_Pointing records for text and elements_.
--- --- ---

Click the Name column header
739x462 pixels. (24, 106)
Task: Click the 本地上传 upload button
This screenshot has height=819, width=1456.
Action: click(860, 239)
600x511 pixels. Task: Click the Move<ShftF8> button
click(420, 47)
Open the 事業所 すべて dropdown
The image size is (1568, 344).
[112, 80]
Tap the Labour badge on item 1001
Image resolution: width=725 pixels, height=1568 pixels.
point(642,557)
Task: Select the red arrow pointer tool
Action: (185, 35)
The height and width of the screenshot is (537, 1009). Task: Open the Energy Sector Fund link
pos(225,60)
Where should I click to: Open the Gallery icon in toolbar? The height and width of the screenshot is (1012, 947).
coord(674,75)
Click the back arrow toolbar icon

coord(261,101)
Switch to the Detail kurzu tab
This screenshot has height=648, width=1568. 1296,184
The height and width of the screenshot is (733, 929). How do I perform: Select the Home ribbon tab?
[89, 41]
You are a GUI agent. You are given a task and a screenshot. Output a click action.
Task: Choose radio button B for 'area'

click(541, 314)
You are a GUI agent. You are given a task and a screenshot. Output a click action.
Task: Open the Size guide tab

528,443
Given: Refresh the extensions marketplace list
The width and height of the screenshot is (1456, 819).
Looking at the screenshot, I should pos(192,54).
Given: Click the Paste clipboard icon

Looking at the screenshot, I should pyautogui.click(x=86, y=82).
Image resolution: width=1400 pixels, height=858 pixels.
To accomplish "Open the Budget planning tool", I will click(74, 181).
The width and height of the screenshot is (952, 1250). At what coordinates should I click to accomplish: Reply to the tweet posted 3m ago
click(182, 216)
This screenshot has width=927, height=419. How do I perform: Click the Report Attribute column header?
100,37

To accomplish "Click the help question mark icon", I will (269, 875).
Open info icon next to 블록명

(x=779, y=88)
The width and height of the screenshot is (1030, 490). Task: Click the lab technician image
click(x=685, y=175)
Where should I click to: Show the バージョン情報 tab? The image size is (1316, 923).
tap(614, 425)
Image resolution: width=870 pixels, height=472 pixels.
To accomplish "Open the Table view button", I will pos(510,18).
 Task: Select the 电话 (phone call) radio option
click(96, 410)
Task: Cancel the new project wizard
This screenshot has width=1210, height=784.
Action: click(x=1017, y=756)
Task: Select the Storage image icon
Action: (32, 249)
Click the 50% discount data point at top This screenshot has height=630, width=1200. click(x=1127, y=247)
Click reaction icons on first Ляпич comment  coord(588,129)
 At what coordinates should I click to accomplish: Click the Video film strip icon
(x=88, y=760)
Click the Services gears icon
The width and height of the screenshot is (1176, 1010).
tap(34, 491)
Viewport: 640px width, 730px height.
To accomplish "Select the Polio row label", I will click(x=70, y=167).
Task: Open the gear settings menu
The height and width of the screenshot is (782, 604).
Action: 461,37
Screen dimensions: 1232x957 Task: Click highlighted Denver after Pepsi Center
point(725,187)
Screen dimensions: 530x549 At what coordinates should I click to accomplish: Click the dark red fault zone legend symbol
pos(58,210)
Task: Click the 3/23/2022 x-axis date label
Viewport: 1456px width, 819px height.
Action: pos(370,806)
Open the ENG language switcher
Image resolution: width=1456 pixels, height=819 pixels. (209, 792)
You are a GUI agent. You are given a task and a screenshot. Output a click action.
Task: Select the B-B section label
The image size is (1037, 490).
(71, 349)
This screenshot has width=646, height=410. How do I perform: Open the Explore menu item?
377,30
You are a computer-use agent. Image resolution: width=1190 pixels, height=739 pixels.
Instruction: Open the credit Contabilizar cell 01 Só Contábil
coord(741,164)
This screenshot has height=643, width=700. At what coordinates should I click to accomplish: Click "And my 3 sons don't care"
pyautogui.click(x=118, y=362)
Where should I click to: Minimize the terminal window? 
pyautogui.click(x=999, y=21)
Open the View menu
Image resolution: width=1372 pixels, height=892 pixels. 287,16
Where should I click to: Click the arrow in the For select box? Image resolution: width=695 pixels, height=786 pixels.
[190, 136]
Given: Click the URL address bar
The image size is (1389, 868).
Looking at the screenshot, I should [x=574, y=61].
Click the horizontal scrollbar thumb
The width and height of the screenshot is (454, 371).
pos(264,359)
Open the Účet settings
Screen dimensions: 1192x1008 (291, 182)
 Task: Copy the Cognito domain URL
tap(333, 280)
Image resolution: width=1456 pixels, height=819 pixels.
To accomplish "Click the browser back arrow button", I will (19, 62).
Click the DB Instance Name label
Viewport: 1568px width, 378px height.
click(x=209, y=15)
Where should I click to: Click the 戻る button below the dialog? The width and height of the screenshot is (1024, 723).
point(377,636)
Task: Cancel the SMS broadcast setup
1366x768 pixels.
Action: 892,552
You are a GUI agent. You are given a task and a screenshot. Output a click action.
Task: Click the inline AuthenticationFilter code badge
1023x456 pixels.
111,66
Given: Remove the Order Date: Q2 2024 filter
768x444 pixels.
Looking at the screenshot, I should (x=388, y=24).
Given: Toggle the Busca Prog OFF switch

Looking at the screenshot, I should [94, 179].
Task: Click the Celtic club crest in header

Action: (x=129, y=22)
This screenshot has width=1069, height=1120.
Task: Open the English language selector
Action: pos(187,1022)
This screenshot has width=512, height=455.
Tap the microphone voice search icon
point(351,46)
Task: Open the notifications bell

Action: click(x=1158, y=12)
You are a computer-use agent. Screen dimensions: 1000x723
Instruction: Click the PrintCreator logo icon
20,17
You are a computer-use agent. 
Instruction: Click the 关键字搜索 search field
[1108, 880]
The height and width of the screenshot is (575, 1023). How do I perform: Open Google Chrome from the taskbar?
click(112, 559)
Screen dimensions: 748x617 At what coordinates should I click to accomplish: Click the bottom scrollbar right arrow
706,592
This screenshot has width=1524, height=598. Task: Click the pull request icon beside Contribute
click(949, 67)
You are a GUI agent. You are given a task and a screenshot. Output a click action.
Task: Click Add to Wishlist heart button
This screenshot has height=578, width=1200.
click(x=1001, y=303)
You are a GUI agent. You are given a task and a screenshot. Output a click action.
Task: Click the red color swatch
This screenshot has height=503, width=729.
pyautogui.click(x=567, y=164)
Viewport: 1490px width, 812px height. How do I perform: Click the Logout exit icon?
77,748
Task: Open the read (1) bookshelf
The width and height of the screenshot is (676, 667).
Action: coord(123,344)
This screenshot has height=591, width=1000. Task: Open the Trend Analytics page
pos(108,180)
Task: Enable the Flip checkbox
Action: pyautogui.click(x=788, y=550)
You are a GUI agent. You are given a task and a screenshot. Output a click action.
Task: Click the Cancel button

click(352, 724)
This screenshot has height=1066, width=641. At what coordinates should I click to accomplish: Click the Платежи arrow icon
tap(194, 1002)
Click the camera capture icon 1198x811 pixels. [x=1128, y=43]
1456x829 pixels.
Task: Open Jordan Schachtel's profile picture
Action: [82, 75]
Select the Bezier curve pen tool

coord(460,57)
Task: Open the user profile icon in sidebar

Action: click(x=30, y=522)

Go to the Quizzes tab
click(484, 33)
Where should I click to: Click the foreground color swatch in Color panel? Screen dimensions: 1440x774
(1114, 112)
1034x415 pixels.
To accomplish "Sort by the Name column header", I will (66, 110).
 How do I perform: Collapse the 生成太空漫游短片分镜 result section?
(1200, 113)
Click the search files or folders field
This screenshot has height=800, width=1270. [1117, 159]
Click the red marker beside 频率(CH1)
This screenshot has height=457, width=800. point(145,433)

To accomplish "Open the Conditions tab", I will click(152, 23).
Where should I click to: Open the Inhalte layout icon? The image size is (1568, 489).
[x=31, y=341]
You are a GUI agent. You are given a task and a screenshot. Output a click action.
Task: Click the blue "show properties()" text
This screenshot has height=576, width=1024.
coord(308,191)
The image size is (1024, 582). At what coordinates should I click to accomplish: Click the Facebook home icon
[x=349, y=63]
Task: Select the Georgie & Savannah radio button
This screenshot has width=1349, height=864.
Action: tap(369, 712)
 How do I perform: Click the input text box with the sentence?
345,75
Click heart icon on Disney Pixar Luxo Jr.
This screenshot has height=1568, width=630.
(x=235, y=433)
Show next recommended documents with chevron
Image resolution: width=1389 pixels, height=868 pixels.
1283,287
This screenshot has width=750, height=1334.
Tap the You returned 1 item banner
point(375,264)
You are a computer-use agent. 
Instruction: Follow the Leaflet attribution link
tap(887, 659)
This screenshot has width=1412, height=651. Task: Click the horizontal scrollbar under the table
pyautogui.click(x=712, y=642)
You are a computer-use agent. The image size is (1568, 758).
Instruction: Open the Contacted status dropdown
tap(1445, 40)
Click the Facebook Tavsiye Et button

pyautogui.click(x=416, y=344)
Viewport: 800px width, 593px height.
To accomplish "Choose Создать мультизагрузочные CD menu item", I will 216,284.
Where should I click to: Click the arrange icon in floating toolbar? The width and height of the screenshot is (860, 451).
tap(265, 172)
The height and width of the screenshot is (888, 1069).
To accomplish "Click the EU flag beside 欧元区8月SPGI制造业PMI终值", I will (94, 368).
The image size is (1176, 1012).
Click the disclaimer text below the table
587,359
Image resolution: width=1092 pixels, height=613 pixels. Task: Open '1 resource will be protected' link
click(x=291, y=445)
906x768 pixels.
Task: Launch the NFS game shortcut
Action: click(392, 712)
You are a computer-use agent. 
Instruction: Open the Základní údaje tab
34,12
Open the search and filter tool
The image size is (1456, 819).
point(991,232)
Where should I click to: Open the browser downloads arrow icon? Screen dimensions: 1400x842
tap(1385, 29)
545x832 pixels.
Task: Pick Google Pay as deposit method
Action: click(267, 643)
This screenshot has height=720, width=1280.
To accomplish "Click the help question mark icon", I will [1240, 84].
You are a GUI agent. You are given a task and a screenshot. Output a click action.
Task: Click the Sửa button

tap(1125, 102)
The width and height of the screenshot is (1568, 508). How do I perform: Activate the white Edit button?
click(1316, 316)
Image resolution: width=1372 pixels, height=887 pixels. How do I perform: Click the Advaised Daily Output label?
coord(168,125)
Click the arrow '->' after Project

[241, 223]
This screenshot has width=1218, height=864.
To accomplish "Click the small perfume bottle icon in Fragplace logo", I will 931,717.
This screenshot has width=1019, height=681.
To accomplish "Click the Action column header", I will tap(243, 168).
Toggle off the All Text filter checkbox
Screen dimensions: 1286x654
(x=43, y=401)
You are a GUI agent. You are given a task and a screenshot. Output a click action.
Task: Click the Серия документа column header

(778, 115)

--- --- ---

_EXERCISE INSTRUCTIONS_. Copy the records starting at the line containing "This screenshot has width=1019, height=681." and ending at the line containing "(x=43, y=401)", requests included, and raise every coordinate in the answers by 6.

_THE OUTPUT_.
This screenshot has width=1019, height=681.
To accomplish "Click the Action column header", I will tap(249, 174).
Toggle off the All Text filter checkbox
Screen dimensions: 1286x654
(x=49, y=407)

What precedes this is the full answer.